Manually ordering a dwarf to perform a specific series of actions that can't be presaged in the raws/code might be the only way to save your fort and might be a reasonably orderable action made by some official, but that kind of power can degrade the atmosphere we want to build. It's going to depend on the specific cases, but for the sake of guiding discussion on a wide range of future topics, I think it's best that the player feels that a dwarf's autonomy is being respected. The thing that makes dwarf mode not strictly a hands-off simulation is that you are allowed to compromise dwarves' autonomy if they hold fortress positions, to the extent that you are selecting actions that fall within their position's purview. If an order typically makes it feel like the dwarves are being controlled like marionettes, forced to do things against their will, etc., the order should probably be altered or removed. Presently, there are a ton of things that dwarves don't care about that they should care about, but this is the overall idea.

[Parts of the exercise]:
(1) In the passage on dwarf autonomy, list every occurrence of "dwarf" or "dwarves" (possessive forms included), each paired with the word that immediately follows it.
(2) Write the next part of the passage on dwarf autonomy, picking up after its final sentence.

[Data excerpt]:
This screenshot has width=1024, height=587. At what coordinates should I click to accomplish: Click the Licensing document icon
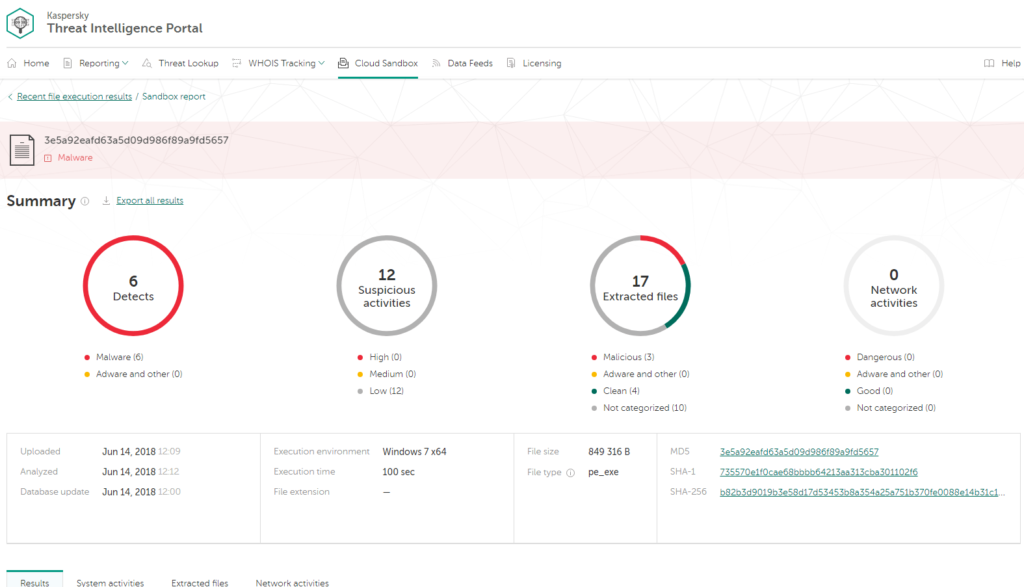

[Answers to each task]:
(1)
dwarf to
dwarf's autonomy
dwarf mode
dwarves' autonomy
dwarves are
dwarves don't

(2)
In general, the player tends to act as mayor or expedition leader more than anything. The military screen is at least hypothetically the militia commander, while the medical screen is hypothetically the CMD, as well, but these all have transitions of power so rapid that you might not even notice losing your militia commander in a pitched battle.
The baron or monarch presents more interesting options, though. They're dwarves that generally don't do anything, anyway, so attaching some responsibilities to them which aren't actual mind control, but can cause more direct capacity to command that dwarf to go places or do things because they are the player's more direct avatars in the game would be interesting.
Currently, when you use the manager, for example, your orders don't actually take place until your manager has gone to their desk and written down those orders, because the manager "is you" in that case. Having the baron or monarch actually need to perform some observable action as your orders are carried out would be an interesting change, and help explain why they aren't just "useless nobles", but simply performing more vital jobs than hauling at the moment.
The question would be what, exactly, they're doing, however. You can already perform most fort functions with nothing but an expedition leader who takes no time out to manage the other dwarves.
You're suggesting a few things, with who an order is given to, but isn't that something that already exists with profile managers? Or are we talking about some different type of order, and if so, which?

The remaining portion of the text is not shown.